The last part of the book which deals with the natural world is that of Thom’s personal desire to explain biological morphogenisis using catastrophe theory – something which the biological community has somewhat shunned, and McRobie does not attempt to push this agenda any more than suggesting some potential experiments which may show somewhat unambiguously the utility of this language for describing certain biological processes.

Having introduced the necessary vocabulary through the human body, the rainbow, gravitational lensing, caustics and the analysis of structural stability, McRobie returns to the world of art and looks at a number of artists who rather explicitly have used this language in their work, the likes of Kapoor, Hockney, Gabo and Dali being some of the most obvious.

The penultimate chapter is a closer inspection of Thom’s life and his relationship with art and philosophy. As such it take a dive into linguistics and the poststructuralists, with a somewhat skeptical eye of the true understanding with which philosophers ported his mathematical ideas into their theories – though perhaps not as skeptical as the likes of Sokal.

Finally, he discusses the personal and ideological relationship between Thom and Dali and expounds on quite how influential Thom was on Dali’s later year, Dali having been extremely explicit in his use of Catasrophe theory in much of his work after discovering this new language of the universe.

The book is truly a beautiful object, having poetic descriptions interspersing photography, illustration and artworks and, on bringing the book to a dinner last night, I had engineers, artists, anthropologists and astronomers pouring over its content and vowing to get a copy for themselves. The mathematics is not overwhelming as most of it is of a visual nature and thus even without the understanding of what the manifolds may mean in terms of phase-space, the ideas still hold together well.

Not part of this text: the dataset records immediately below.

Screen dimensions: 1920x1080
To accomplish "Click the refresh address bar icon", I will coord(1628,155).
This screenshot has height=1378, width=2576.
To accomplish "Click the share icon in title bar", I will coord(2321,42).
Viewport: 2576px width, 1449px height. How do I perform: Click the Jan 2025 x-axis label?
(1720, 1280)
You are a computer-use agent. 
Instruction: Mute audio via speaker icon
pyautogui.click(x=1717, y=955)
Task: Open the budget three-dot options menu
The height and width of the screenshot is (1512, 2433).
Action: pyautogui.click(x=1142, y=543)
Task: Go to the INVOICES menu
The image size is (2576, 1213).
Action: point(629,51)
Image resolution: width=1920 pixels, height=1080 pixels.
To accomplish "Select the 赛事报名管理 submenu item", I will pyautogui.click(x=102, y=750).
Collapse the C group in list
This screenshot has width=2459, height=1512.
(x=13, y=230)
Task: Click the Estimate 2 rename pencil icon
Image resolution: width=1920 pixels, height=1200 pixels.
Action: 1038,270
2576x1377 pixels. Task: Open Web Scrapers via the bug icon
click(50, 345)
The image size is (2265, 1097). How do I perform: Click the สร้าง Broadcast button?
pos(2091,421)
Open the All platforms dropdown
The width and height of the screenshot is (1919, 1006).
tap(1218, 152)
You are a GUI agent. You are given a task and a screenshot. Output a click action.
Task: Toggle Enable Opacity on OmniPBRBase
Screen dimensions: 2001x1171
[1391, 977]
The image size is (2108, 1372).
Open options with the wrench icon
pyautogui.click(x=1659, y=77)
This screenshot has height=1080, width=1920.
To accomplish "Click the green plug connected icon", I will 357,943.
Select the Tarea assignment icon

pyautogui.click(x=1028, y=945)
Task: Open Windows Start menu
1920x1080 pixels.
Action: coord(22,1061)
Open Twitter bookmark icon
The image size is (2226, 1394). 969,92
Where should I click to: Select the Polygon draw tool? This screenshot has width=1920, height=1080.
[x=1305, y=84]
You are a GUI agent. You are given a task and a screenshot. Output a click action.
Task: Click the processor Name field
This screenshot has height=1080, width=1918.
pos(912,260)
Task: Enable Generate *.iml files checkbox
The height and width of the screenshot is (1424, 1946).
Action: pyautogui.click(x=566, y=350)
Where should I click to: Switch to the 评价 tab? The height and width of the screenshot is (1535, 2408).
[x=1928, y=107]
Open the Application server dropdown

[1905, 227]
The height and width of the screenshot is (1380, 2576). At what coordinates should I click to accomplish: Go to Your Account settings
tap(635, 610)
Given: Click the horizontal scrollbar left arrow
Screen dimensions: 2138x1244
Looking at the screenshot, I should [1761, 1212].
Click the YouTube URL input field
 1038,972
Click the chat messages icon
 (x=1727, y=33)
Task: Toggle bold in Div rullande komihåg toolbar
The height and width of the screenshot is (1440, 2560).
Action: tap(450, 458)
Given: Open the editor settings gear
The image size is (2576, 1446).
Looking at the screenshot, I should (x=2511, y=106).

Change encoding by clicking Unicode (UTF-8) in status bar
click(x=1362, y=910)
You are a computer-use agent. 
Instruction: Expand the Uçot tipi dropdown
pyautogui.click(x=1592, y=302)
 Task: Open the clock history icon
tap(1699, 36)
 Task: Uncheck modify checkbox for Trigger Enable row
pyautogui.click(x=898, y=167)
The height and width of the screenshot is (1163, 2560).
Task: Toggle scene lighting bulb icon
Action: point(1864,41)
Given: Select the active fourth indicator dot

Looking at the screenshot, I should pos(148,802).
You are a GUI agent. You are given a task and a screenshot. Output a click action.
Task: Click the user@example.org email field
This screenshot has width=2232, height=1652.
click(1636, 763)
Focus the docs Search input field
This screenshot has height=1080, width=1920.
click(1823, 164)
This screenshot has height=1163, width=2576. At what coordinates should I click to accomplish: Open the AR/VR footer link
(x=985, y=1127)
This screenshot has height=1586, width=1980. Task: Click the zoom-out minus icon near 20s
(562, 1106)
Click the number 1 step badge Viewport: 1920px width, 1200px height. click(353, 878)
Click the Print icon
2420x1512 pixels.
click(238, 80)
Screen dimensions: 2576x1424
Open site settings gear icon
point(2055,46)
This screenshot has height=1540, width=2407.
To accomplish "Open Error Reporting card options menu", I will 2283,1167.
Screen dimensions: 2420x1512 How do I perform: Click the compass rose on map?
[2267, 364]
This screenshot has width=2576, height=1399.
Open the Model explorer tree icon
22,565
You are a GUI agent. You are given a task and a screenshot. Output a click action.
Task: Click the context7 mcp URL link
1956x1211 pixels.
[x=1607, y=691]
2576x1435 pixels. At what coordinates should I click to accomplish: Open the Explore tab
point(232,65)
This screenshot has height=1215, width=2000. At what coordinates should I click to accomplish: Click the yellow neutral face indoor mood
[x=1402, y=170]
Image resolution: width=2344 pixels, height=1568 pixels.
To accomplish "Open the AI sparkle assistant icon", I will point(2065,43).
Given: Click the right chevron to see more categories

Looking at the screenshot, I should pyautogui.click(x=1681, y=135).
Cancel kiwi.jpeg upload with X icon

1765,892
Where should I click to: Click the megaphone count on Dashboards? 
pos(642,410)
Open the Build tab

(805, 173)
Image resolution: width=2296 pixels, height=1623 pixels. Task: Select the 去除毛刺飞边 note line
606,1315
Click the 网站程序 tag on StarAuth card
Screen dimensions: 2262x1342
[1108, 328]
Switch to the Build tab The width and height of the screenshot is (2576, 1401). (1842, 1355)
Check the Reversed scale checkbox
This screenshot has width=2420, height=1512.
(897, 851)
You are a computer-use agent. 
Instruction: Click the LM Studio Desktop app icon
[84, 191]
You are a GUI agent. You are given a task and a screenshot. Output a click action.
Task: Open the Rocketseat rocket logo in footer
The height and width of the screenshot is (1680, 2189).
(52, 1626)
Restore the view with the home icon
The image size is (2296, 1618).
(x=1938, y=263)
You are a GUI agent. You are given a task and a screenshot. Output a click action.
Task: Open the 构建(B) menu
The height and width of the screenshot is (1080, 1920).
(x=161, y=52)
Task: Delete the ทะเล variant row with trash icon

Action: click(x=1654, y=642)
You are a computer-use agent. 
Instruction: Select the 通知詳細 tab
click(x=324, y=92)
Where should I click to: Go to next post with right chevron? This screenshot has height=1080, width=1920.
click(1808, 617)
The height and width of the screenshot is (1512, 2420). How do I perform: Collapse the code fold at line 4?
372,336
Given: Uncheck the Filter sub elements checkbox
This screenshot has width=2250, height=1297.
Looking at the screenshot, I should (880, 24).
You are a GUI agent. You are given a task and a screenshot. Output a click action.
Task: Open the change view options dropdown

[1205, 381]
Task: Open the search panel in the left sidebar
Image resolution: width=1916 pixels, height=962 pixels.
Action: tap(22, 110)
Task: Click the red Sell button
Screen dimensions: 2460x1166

If I were to give the book one, rather important, criticism it is that the views exposed are a very Eurocentric take on both art and mathematics, and the illustrations are highly skewed towards the female nude, which, while having indeed been a major part of world art, give a somewhat unnecessarily biased ideology of beauty. The Eurocentric nature of the examples could, I think have been easily remedied by obvious examples of art from India, Australia, China or Mali to think of a few obvious, if not perfect possibilities.

Overall, if I had an appropriate coffee table, this would be absolutely put on display there in the hope and expectation that it would enthrall guests from just about any field.